Leave it to the people: Superdelegates harm electoral process

By Vincent Stigliani 2010

In the current Democratic presidential nomination, there are two different results you have seen.

There are solely the delegate count from delegates given out correspondingly to the results of the primaries and caucus, and then there are results with these delegates plus super delegates.

Super delegates are delegates that party officials and high ranking members of the Democratic Party.

They can put their support behind any candidate. Super delegates make up 1/5th of the convention.

A candidate would have to have over a 3/5th lead for them to not have the power to overturn everything the candidate has accomplished.

Following the hectic 1968 Democratic National Convention, changes were made that lessened the impact of party leaders and gave more power to the voters.

Following this, many Democrats felt that too much power had been taken away from elected officials, which weakened the Democratic ticket.

After the 1980 election the super delegate system was implemented in response to these concerns.
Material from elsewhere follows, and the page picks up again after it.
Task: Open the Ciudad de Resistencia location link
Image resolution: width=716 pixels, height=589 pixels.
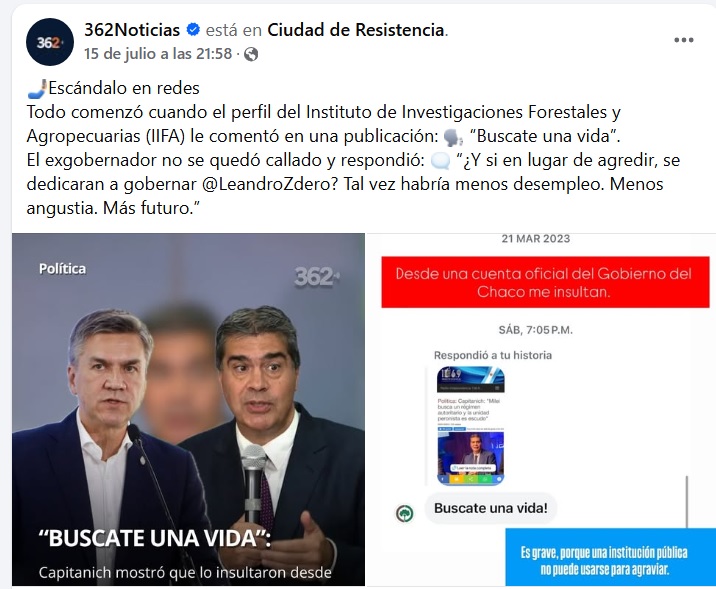Action: point(356,30)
Many Democrats hoped this would ensure that the Democratic Party’s stances did not waver and that candidates from other parties would not be able to succeed on the Democrat ticket.

This system has already swayed an election.

In a very tight 1984 race for the Democratic nomination Walter Mondale was able to triumph over Gary Hart because of the large backing of elected officials.

In this year’s election, Hilary Clinton’s delegate count looks much better when the super delegates are taken into account. She has been in politics for a while and is getting more pledged super delegate, for she is more of an “establishment,” candidate.

That these super delegates are even a factor in this election is not fair.

Although the original intention was to make sure the Democratic nomination was given only to someone who follows the party line, both candidates accomplish this requirement.
These super delegates definitely need to be disbanded.

In a time when voting numbers are already low enough and we are trying to bring them up, nothing says “We don’t trust your vote,” like this broken system.

I find it incredibly disappointing that in the Democratic race, the winner of the popular public vote may not be the candidate to win the party nomination.

Are we a country of the people, or of the high-ranking party leaders?